Fortunately, none of this month’s security patches are listed as zero-days, meaning that all the fixes included are for bugs that were either responsibly disclosed by outside researchers, or discovered by Mozilla’s own security and development teams.

There are four CVE-numbered bug fixes rated High, namely:

  • CVE-2023-37201: Use-after-free in WebRTC certificate generation. Ironically, this means a potential remote code execution bug (where an attacker gets to implant code on your computer without warning) could be triggered during the very part of an audio or video call that’s supposed to set up a secure, end-to-end encrypted channel over HTTPS.
  • CVE-2023-37202: Potential use-after-free from compartment mismatch in SpiderMonkey. SpiderMonkey is the Mozilla software component responsible for handling JavaScript code. Running externally supplied JavaScript is supposed to be “mostly harmless”, because browser JavaScript engines deliberately limit the damage that remote JavaScript code can do. Unless, of course, the JavaScript engine itself contains an exploitable bug, allowing what’s known in the jargon as a security escape or a sandbox escape.
  • CVE-2023-37211: Memory safety bugs fixed in Firefox 115, Firefox ESR 102.13, and Thunderbird 102.13. As usual, Mozilla is candid enough to admit, even for bugs found automatically that might ultimately turn out not to be dangerous, “We presume that with enough effort some of these could have been exploited to run arbitrary code.”
  • CVE-2023-37212: Memory safety bugs fixed in Firefox 115. This is a further set of possible security bugs patched only in the latest major version, but not in the current ESR 102.13 release, presumably because these bugs were introduced via new features added since version 102 came out last year. The concern that “new features mean new bugs” is what leads some users to stick to ESR releases in the first place. (Note that you can add the two numbers in the ESR version together to tell you how far along you are in security update terms.)
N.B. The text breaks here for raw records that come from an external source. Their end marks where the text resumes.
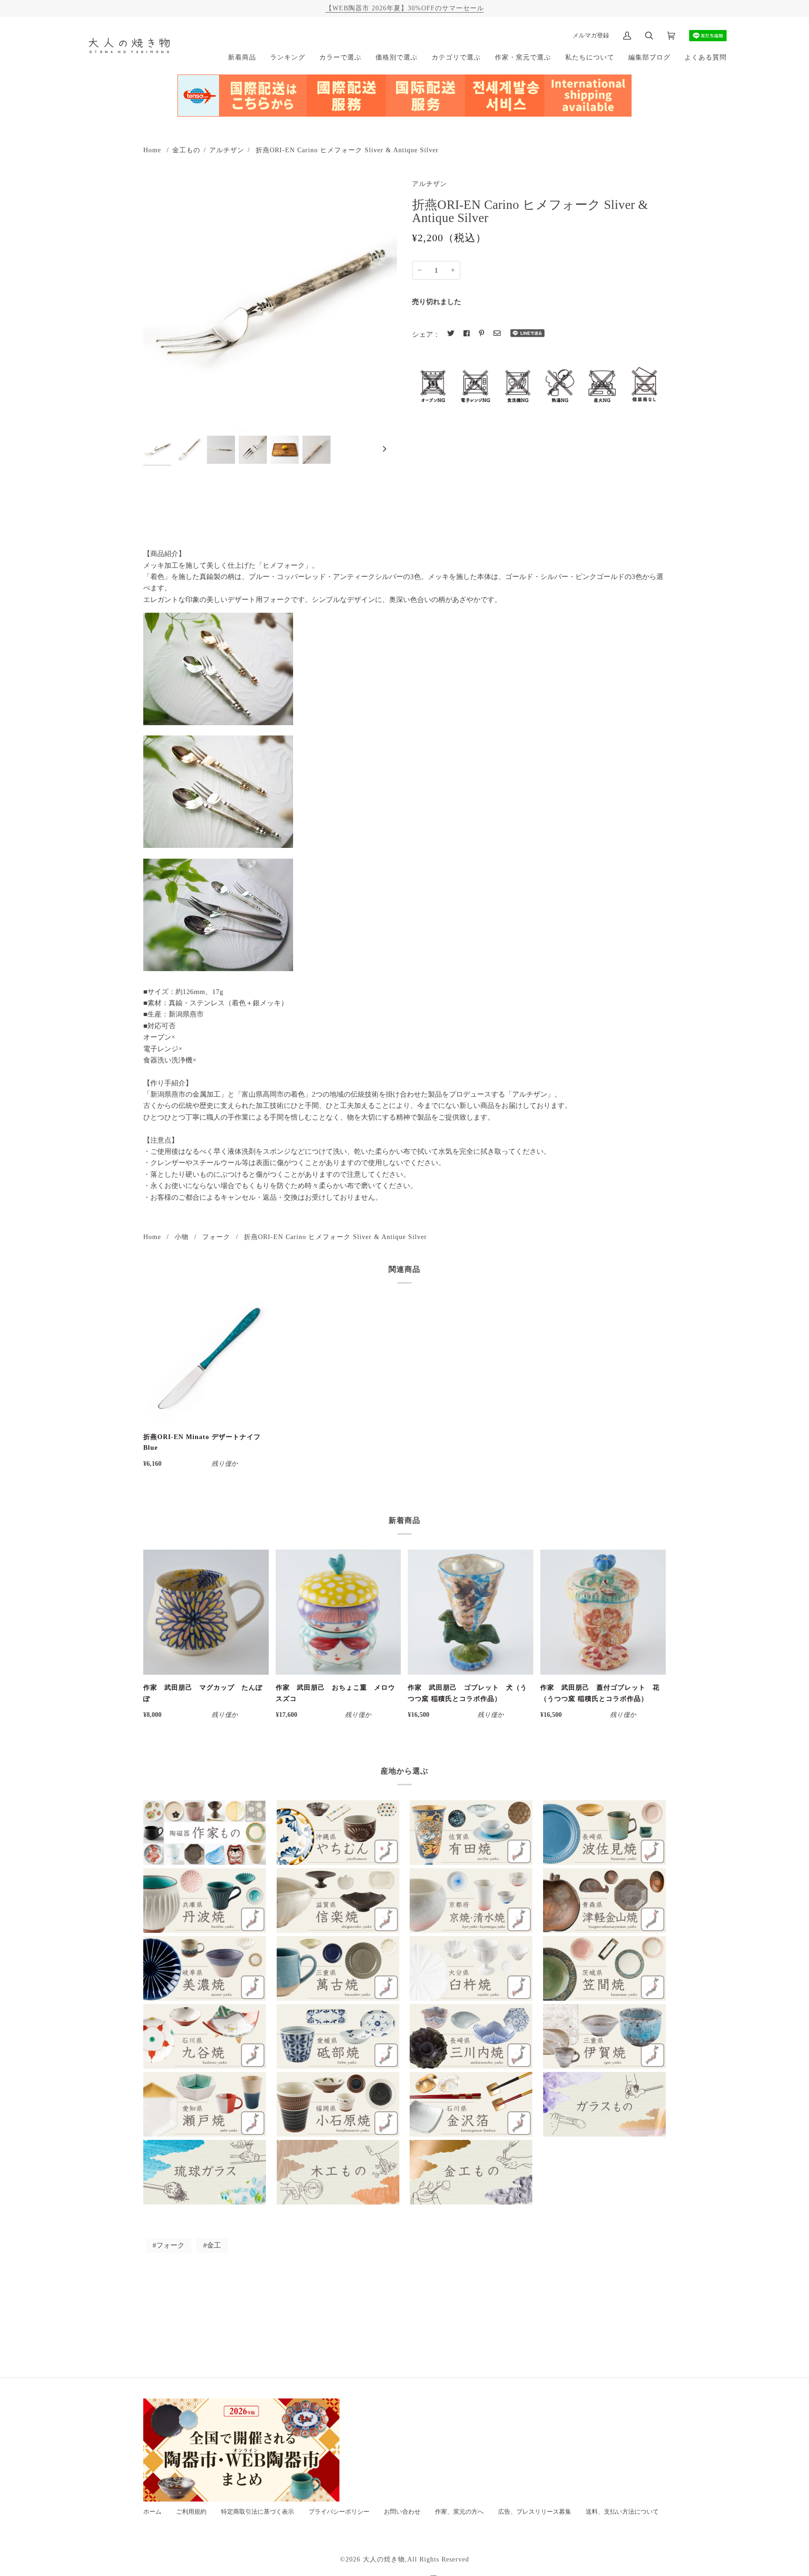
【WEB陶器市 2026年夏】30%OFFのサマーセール (404, 8)
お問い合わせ (402, 2512)
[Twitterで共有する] (450, 333)
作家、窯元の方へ (459, 2512)
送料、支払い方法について (622, 2512)
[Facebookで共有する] (466, 333)
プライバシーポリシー (339, 2512)
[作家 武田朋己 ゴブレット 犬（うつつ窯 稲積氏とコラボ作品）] (470, 1612)
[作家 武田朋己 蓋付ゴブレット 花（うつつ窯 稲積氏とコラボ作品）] (603, 1612)
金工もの (186, 150)
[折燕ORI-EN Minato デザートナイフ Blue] (206, 1361)
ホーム (152, 2512)
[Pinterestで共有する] (481, 333)
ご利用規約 (191, 2512)
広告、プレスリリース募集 (534, 2512)
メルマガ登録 (591, 35)
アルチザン (226, 150)
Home (152, 150)
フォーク (216, 1236)
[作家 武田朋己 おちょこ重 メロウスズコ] (338, 1612)
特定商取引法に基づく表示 (257, 2512)
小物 (182, 1236)
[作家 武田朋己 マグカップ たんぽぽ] (206, 1612)
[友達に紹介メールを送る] (496, 333)
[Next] (383, 449)
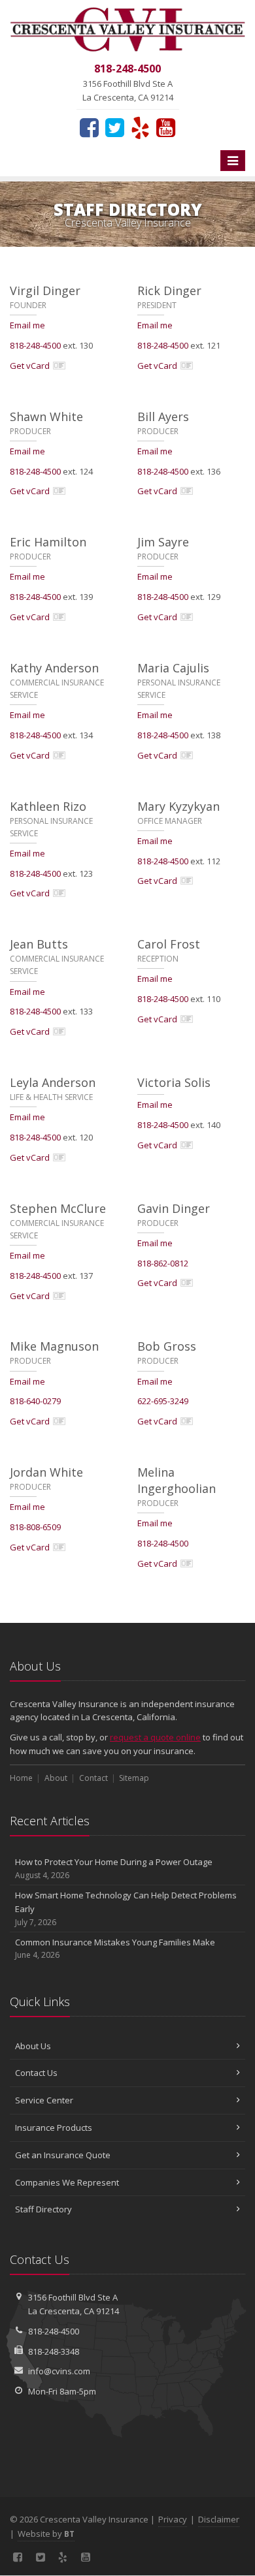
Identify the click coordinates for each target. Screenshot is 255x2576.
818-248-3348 (53, 2351)
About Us (33, 2046)
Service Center (44, 2100)
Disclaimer (218, 2519)
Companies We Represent (67, 2182)
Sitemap (134, 1777)
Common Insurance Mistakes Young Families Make (115, 1948)
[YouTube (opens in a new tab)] (165, 127)
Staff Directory (43, 2209)
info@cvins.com (59, 2371)
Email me (27, 325)
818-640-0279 (35, 1401)
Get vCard (30, 365)
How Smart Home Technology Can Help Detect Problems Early (126, 1908)
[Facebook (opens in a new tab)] (89, 127)
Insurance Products (53, 2127)
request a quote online (155, 1737)
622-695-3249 (162, 1401)
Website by (46, 2533)
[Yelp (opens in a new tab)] (140, 127)
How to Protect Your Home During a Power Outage (113, 1868)
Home (21, 1777)
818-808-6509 (35, 1527)
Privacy (172, 2519)
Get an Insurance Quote (62, 2155)
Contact (93, 1777)
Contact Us (36, 2073)
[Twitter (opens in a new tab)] (114, 127)
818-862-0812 (162, 1263)
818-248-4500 (35, 345)
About (55, 1777)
There are numerous other Moderate and Low severity bugs, of which three stand out as interesting, at least in our opinion:

  • CVE-2023-37204: Fullscreen notification obscured via option element. Apparently, a rogue web page can switch Firefox into fullscreen mode while simultaneously kicking off a background calculation to use up so much processing power that you won’t see the browser’s warning about taking over the entire screen. Note that a rogue website can paint pixels anywhere on the display in fullscreen mode, including popping up realistic but fake operating system dialogs, or a displaying a bogus address bar with a fake URL in it. As a result, warnings before you enter fullscreen mode can considered vital.
  • CVE-2023-37207: Fullscreen notification obscured. This bug is similar to the previous one, though it is triggered not by chewing up processor time, but by referencing a type of URL (for example a mailto:// link) that gets handled by an external program instead of by the browser itself.
  • CVE-2023-37205: URL spoofing in address bar using Right-to-Left characters. We don’t know exactly how this bug works or how it might be exploited, but the description suggests that by mixing Arabic characters in a URL with Latin ones that specify the server name part, an attacker could get a malicious domain name in Latin script to get written out “backwards”. Thus a site that showed up as, say, moc.elpmaxe could actually refer to the server at example.com. With a carefully-chosen server name, an unknown and untrusted domain could be disguised to look like a well-known brand name.

What to do?

Open the Help > About Firefox window (or Firefox > About Firefox on macOS) to see what version you currently have, and to get the latest version if you’re out of date.

Note that if you’re months out of date, you may not get the latest version in one go, so go back into the About Firefox dialog again to check that there aren’t any additional update “jumps” you need to complete.

If Firefox is supplied by your Linux or BSD distro, check back with the distro itself for the latest version.